Apomorphine-induced context-specific behavioural sensitization is prevented by the D1 antagonist SCH-23390 but potentiated and uncoupled from contextual cues by the D2 antagonist sulpiride

Abstract

In the study of behavioural sensitization induced by dopamine agonists, D1 and D2 receptors have a critical, but a puzzling role. The objective of this study is to examine the effects of the D1 antagonist SCH-23390 and the D2 antagonist sulpiride given repeatedly alone or in combination with apomorphine upon apomorphine conditioning and sensitization. Apomorphine-induced (2.0 mg/kg) conditioning and sensitization were assessed following five paired/unpaired treatments. Sulpiride (10, 30 and 100 mg/kg) and SCH-23390 (0.01, 0.02 and 0.05 mg/kg) were administered alone or in combination with apomorphine. In experiment 1, the effect of 5 days of sulpiride and SCH-23390 treatments given alone were assessed on apomorphine reactivity. In experiment 2, sulpiride and SCH-23390 were co-administered with apomorphine for 5 days and subsequently, conditioning and sensitization tests were performed. In experiment 3, following five apomorphine treatment sessions, sulpiride and SCH-23390 were administered prior to the conditioning and sensitization tests. SCH-23390 and sulpiride induced hyper-reactivity to apomorphine. SCH-23390 when given after the induction of apomorphine sensitization, blocked the expression of apomorphine sensitization.

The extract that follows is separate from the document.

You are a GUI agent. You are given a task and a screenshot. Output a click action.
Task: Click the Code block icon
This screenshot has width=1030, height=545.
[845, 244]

When given in combination with apomorphine, SCH-23390 blocked the apomorphine conditioning and sensitization, whereas low-dose sulpiride permitted conditioning and enhanced apomorphine sensitization and high-dose sulpiride blocked conditioning but permitted apomorphine sensitization. Both sulpiride doses transformed apomorphine sensitization from context-specific to context-independent sensitization. The SCH-23390 findings are supportive of a critical role for D1 receptors in apomorphine effects whereas the sulpiride effects diminish the importance of conditioning and dopamine autoreceptor subsensitivity mechanisms in the mediation of apomorphine sensitization.